C’est un secret de Polichinelle. Les conditions de travail difficiles dans les structures hospitalières publiques et le manque de motivation financière sont les deux principales causes derrière l’émigration des jeunes médecins à l’étranger, notamment en France. Onze ans : c’est en moyenne, le nombre d’années d’études pour un jeune étudiant en médecine qui a effectué sa spécialité, soit un des plus élevés, si ce n’est le plus élevé, en comparaison à d’autres spécialités et filières scientifiques.
Or, selon Wajih Dhakar, Président de l’Organisation Tunisienne des Jeunes Médecins (OTJM), la fourchette des salaires que perçoivent les blouses blanches à la fin de leur parcours (stage de spécialité….) ne correspond pas à du tout au long cursus de formation de haut niveau ni au nombre d’années d’études effectuées.
Le désappointement pour certains médecins est d’autant plus grand qu’après des années de longue haleine marquées par les sacrifices et le dur labeur, ces derniers effectuent leurs stages de spécialité dans des conditions souvent très difficiles, dues à la surcharge de travail, à la violence à laquelle ils sont exposés, au manque d’équipement et de matériels responsables de la détérioration de la qualité des prestations médicales dans les établissements hospitaliers publics.

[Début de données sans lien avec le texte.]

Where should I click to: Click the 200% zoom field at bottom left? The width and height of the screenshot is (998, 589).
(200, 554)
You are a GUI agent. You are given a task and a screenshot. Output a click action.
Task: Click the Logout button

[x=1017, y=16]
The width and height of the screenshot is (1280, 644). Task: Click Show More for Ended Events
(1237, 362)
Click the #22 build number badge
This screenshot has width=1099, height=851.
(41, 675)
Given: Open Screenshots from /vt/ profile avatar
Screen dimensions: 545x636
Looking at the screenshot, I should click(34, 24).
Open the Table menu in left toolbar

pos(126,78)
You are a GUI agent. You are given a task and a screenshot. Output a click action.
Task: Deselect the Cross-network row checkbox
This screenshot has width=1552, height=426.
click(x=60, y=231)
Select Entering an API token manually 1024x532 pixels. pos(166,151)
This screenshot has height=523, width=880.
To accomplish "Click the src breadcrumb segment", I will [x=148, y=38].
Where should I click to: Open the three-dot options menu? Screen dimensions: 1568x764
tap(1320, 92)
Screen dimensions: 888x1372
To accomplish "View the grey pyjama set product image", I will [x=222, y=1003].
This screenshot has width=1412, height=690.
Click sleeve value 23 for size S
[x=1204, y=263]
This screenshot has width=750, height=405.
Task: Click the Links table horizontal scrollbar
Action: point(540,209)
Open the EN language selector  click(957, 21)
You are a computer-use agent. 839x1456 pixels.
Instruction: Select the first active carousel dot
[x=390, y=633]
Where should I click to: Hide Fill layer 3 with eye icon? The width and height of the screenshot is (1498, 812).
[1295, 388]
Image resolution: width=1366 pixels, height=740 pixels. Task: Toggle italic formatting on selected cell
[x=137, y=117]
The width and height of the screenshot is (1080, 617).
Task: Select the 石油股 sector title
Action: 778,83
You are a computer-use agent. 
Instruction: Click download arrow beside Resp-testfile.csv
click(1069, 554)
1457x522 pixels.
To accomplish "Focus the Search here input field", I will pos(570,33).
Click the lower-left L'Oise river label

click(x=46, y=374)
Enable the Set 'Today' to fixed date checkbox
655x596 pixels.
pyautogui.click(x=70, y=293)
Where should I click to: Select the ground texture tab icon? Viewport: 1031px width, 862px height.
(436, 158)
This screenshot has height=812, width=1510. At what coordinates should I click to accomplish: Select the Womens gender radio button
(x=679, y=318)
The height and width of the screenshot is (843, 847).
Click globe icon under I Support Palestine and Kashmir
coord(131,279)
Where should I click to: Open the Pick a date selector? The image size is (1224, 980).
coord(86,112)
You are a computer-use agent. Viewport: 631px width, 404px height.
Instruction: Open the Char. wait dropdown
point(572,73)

Selon le Président de l’OTJM, plus de 50% des internes et des résidents ne sont pas du tout satisfait des conditions dans lesquelles ils exercent dans les hôpitaux publics et plus de 90% jugent que les salaires qu’ils perçoivent ne sont pas en adéquation avec le niveau de leurs compétences », a observé le médecin urgentiste, lors de son intervention sur Mosaïque FM. Pour de nombreux médecins, cette conjugaison de facteurs est à l’origine de leur envie de partir afin d’aller explorer des opportunités de travail plus épanouissantes et plus motivantes à l’étranger.
S’agissant de la promotion de médecins suivant un stage de spécialité pour devenir des médecins urgentistes, sur 36 blouses blanches, 10 seulement, ont achevé leur stage de spécialité dans les hôpitaux, cette année, tandis que tous les autres ont émigré à l’étranger, notamment en France, a observé Wajih Dhakar, ajoutant que ce chiffre est en augmentation constante d’une année à l’autre.
Un médecin peut interrompre son stage de spécialité et décider de ne pas le poursuivre dès qu’une opportunité de travail se présente à l’étranger, ce qui arrive à de nombreuses bouses blanches en Tunisie. La surcharge de travail en contrepartie d’une sous-rémunération _ il faut savoir qu’un médecin urgentiste, à titre d’exemple, consulte en moyenne 300 malades par jour, travaille près de 100 heures par semaine et touche environ trois dinars l’heure de garde _, à laquelle vient s’ajouter le manque de matériel et les agressions contre le personnel médical et paramédical découragent un nombre de plus en plus grand de médecins qui ne réfléchissent plus qu’à une seule chose : partir exercer leur métier à l’étranger.
Une récente étude réalisée par l’Institut tunisien des études stratégiques en mars 2024 sur la migration des professionnels de la santé, a révélé que la majorité des blouses blanches qui résident à l’étranger (78%) étaient prêtes, toutefois, à retourner en Tunisie à condition que les conditions de travail soient meilleures dans les établissements hospitaliers et que les incitations financières sont suffisamment motivantes pour les encourager à revenir exercer leur métier de médecin en Tunisie.